Friday, August 24, 2007

Robozombies

Supermarkets are shit places. They really are. Don't get me wrong, if the accepted method of shopping was to dash in there and then have a minute to scoop whatever you could off the shelves before legging it off with whatever you could stuff in your trolley, I'd enjoy the experience considerably more. It would certainly make for more interesting suppers than the inevitable choice between spag bol/chicken pesto because I always seem to be faced with. But as it is, supermarket shopping is just a bit dull. Once you've searched through aisle after aisle of what is essentially the same product to find whichever happens to be cheapest, you then have to join the checkout queues. The custodians of which look like the zomibes other zombies shun for being a bit... off. Each one of them has a glazed, hungry look in their eyes that makes me nervous everytime I reach over to hand them my money.

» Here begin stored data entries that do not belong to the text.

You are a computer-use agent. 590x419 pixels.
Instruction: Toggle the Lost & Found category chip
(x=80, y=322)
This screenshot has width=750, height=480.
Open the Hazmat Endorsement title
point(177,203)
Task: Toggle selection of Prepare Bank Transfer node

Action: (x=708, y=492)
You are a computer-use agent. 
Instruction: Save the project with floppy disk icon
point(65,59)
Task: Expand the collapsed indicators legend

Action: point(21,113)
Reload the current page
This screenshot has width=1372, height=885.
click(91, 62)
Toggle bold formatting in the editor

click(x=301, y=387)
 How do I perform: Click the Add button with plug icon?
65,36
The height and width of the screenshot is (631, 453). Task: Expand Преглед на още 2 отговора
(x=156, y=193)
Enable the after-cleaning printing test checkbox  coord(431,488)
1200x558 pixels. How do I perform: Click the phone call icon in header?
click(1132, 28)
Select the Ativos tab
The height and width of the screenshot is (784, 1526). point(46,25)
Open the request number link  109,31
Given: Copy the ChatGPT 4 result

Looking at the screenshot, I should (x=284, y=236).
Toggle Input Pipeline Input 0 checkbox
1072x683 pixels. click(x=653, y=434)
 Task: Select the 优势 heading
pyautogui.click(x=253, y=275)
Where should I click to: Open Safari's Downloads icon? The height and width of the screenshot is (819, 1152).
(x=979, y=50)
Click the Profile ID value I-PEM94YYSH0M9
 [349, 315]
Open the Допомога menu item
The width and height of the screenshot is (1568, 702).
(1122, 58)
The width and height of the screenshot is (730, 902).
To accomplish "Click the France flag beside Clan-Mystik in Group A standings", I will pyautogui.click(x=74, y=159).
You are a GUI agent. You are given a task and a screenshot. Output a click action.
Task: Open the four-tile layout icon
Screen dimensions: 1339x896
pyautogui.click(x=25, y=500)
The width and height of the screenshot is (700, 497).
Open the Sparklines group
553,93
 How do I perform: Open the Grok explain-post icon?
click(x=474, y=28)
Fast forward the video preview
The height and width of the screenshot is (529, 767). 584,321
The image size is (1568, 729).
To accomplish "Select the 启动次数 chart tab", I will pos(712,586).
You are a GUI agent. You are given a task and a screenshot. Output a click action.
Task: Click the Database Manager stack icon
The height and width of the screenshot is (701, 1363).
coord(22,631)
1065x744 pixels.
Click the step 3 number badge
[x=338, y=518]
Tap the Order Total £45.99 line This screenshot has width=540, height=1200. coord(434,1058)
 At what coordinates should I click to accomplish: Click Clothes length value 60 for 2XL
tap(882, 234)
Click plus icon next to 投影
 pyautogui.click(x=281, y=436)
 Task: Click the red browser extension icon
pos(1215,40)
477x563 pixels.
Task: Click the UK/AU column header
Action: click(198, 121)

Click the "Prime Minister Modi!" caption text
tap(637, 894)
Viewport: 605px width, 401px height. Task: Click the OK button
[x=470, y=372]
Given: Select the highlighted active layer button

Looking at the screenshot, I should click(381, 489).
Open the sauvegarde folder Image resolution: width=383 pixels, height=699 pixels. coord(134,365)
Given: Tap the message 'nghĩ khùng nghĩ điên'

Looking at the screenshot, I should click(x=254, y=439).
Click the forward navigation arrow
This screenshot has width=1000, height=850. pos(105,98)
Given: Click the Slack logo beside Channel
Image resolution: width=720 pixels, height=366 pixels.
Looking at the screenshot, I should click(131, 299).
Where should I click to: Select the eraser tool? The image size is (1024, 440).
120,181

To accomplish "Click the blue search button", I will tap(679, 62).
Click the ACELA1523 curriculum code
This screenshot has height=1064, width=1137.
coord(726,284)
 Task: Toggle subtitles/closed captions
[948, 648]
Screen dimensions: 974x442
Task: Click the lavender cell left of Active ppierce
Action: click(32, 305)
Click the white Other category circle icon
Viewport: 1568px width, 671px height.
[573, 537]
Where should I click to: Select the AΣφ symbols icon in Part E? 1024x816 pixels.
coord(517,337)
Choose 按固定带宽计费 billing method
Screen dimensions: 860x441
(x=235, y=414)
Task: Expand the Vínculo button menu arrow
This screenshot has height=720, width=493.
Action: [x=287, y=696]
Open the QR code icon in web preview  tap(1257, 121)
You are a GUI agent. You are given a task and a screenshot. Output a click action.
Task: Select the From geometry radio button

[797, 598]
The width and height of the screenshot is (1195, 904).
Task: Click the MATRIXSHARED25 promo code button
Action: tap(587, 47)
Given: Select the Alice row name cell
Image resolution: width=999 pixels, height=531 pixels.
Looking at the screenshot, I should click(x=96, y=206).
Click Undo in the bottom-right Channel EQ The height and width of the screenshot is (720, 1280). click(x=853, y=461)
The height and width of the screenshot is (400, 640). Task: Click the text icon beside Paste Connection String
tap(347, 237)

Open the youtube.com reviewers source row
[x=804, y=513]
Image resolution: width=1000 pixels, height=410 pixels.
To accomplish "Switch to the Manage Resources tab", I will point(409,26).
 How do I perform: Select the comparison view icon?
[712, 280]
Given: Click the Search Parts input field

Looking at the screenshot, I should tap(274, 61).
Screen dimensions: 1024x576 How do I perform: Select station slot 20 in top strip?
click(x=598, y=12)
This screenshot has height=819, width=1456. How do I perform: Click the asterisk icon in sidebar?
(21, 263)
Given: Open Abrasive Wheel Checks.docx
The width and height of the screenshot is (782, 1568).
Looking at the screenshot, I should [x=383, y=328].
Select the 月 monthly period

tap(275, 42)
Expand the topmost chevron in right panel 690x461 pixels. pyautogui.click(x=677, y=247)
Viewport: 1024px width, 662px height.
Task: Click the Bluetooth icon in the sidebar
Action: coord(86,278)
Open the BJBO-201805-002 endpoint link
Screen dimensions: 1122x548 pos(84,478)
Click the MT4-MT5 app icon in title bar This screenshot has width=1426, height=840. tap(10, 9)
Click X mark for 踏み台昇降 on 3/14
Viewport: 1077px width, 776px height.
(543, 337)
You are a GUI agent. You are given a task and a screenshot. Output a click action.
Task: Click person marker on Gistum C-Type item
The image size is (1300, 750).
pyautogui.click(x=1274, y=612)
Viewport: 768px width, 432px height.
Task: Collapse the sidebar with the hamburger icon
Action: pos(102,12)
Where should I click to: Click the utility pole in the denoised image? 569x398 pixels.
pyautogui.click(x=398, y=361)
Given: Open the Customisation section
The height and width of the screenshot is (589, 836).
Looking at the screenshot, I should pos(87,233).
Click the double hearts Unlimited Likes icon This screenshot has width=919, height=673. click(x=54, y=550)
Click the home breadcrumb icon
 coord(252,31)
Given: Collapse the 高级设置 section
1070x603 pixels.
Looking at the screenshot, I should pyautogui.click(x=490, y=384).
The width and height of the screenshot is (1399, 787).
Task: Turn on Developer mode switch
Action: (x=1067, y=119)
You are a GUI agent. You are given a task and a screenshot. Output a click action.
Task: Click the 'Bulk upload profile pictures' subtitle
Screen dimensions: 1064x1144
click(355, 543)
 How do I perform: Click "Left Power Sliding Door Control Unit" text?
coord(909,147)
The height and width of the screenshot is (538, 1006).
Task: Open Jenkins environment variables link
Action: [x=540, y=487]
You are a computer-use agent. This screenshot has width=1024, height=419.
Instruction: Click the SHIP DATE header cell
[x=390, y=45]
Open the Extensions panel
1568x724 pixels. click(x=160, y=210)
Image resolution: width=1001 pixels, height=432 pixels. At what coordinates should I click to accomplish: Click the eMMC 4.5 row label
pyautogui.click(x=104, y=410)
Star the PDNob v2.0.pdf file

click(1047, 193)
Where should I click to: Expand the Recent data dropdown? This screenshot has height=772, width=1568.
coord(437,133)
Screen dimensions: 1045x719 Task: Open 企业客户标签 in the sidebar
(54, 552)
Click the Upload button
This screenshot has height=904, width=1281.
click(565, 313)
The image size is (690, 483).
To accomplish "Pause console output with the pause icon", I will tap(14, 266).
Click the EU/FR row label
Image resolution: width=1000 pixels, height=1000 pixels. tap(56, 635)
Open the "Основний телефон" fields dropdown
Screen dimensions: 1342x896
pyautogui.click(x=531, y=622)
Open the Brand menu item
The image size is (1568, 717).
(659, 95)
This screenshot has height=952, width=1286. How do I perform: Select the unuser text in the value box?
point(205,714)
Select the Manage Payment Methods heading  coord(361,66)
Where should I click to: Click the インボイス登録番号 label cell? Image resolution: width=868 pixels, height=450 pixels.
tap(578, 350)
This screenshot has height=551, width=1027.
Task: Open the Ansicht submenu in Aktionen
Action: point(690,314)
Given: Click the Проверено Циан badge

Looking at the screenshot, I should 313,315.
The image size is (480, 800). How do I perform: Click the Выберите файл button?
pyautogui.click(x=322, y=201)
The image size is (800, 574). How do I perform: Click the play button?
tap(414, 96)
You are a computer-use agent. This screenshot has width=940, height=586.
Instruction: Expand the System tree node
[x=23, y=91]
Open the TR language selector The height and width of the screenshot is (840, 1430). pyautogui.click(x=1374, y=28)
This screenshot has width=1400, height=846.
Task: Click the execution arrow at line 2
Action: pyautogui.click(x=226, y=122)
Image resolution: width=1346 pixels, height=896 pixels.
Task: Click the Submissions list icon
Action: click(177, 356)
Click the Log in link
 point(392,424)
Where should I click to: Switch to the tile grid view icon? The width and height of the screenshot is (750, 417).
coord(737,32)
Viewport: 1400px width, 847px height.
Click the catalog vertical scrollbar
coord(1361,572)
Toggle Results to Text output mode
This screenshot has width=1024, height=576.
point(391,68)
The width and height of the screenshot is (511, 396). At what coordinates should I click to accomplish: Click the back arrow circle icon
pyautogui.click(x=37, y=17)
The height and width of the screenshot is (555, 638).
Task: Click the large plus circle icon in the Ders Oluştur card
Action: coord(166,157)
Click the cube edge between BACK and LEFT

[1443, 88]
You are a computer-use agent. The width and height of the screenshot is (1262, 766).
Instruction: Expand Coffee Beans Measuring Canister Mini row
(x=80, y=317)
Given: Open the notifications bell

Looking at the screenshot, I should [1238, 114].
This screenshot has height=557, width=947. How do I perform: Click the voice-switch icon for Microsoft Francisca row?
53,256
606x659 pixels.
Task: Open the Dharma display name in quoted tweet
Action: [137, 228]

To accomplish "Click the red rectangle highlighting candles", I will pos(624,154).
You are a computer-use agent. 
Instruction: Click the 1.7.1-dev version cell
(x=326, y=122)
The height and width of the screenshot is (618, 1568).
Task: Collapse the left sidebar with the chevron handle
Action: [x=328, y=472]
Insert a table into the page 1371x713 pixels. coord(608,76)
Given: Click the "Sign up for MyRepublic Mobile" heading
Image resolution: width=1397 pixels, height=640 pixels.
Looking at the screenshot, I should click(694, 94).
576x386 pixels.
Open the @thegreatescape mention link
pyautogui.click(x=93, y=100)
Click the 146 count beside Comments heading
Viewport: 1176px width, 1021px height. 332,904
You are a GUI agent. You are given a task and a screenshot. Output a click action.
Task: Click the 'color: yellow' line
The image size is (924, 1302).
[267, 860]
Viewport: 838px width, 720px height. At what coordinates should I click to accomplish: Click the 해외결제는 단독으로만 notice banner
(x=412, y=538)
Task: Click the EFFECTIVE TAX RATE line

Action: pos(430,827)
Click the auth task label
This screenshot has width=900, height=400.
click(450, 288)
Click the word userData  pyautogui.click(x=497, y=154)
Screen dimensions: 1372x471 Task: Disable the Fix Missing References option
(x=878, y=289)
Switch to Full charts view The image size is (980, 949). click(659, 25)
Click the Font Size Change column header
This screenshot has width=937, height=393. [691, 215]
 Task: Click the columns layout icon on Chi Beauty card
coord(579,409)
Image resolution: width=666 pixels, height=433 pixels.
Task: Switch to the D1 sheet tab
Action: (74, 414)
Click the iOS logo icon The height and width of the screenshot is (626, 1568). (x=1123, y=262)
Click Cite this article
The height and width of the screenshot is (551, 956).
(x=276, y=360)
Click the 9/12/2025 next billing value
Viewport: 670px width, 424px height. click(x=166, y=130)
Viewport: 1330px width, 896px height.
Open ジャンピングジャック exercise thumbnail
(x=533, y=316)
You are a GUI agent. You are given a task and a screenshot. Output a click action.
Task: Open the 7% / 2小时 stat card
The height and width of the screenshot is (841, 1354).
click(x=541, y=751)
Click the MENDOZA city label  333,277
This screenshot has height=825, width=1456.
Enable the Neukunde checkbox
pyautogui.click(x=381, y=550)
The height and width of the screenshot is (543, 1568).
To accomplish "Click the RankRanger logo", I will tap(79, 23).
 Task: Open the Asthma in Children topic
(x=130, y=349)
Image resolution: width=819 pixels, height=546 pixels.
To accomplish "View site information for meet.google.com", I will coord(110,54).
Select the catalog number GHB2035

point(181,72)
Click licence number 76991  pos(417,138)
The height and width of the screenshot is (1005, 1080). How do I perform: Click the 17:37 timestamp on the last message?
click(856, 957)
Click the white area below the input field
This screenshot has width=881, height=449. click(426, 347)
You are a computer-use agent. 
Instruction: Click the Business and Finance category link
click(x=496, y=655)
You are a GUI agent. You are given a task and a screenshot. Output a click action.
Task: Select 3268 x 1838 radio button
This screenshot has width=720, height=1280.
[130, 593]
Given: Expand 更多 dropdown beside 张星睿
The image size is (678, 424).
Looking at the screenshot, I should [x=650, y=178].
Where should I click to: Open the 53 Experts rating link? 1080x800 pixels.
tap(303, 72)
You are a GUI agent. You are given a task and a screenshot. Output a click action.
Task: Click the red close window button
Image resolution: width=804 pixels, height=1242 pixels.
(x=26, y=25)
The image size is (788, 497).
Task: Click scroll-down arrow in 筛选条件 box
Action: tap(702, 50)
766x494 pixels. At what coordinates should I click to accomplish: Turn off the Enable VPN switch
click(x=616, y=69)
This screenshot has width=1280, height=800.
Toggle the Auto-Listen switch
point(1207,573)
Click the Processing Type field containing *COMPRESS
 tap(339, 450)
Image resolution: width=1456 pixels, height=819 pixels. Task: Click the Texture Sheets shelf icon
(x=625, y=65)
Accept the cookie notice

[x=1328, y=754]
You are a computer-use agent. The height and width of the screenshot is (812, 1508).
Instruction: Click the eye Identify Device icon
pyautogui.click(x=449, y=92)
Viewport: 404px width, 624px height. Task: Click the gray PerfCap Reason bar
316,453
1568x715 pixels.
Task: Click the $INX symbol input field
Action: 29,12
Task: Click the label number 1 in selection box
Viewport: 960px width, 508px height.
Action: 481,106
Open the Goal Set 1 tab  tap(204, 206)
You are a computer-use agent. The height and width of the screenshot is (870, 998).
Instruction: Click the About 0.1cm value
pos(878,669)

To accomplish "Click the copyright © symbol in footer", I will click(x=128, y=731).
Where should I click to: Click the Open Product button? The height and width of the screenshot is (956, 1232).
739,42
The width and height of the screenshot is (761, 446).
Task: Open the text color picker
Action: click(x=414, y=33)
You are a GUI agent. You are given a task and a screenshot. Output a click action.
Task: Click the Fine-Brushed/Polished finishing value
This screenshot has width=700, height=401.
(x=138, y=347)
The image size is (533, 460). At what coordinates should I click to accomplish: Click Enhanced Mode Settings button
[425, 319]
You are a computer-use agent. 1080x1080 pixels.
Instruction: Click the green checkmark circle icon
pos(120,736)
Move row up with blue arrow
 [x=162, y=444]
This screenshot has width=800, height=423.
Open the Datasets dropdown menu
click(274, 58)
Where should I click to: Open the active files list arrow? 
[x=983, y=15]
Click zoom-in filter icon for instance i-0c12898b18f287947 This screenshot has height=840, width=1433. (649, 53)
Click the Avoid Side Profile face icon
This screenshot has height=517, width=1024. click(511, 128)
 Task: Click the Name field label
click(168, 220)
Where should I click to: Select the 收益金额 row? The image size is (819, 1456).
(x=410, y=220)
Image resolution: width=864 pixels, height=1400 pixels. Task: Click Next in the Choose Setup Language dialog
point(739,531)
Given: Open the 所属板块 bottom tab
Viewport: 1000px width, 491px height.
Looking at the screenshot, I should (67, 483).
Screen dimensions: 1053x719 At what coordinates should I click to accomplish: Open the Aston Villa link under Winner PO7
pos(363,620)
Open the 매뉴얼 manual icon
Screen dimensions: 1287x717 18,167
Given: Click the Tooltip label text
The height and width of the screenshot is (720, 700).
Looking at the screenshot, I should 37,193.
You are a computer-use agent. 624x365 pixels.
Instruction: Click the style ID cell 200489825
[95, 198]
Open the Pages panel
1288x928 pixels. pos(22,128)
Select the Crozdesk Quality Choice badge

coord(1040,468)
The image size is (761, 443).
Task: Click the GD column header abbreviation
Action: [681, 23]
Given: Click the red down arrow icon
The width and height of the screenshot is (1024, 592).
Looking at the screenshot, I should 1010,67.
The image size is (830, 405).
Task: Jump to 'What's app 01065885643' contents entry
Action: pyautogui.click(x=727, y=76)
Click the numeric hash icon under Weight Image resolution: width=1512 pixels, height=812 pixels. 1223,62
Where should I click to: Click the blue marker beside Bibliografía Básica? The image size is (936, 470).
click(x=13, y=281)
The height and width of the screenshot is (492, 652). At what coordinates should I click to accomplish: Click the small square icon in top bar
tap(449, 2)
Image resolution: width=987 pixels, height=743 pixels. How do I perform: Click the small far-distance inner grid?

So you can imagine my joy when I noticed that there was a new self-service checkout aisle. Being a fan of new gadgets and not wanting to have to deal with any nasty bites, I decided to give it a go. With the usual, brash cockiness that accompanies such a decision. How hard could it be? Ol' shit-for-brains can do it, I'll be alright. Well let me tell you that barcodes are absolute bastards. Once you've found the thing you have to scan it in. Sometimes the bastardcode will scan, sometimes it won't. After scanning the first item I was hooked. I felt like I was locked in a battle with the machine. Me on one side, trying to scan the bastardcode and hear that satisfactory 'beep', the machine on the other being a total cunt and refusing to make a squeek. Brains cells started collapsing, I felt consciousness ebbing away. Was this how Keanu Reeves felt just before he turned? Suddenly Wolfmother cut in on my iPod, shaking me back into reality. I paused for a moment to catch my breath. I never realised it could happen so easily. I started to feel sympathy for what could so easily have been my zombie brethren.

But that wasn't the most disturbing thing. That would have to go to the voice that came out of the machine. It was the kind of female robot voice that the big computers have in sci-fi movies. The computers that seem friendly and subservient until they suddenly flip. And then you're fighting for your life in a post-apocalytpic world where everyone wears funky leather clothes. It certainly removes any question of shoplifting from your mind. Robot voices have that cold, impersonal edge that suggests the machine would quite happily kill you and dispose of the body, no questions asked, if you tried to pocket that pack of chewing gum. It started to dawn on me that these weren't self-service machines. They were machine service machines. Training stations for the machines so that they can climb the corporate ladder and replace the zombie hordes. In thirty years supermarkets will be full of robots, all speaking in the same voice as they serve you, all doing the same actions over and over again with impeccable precision. And I'd be the miserable old git going on about how service was always so much better when you were served by a real person.

But I'd only say that because I'd be senile. On thinking about it, I'd prefer the friendly, helpful, reliable, possibly insane, service of a robot to a decomposing corpse that keeps dropping bits of itself around the place anyday. And a robot uprising would be easier to deal with than a zombie infestation. I've read books on the subjects. Unless... the zombie infection somehow hardwired the internal matrix core of the robot, turning it into... robozomie. Then God help us all.


Richard is currently seeking treatment for his robozombie paranoia.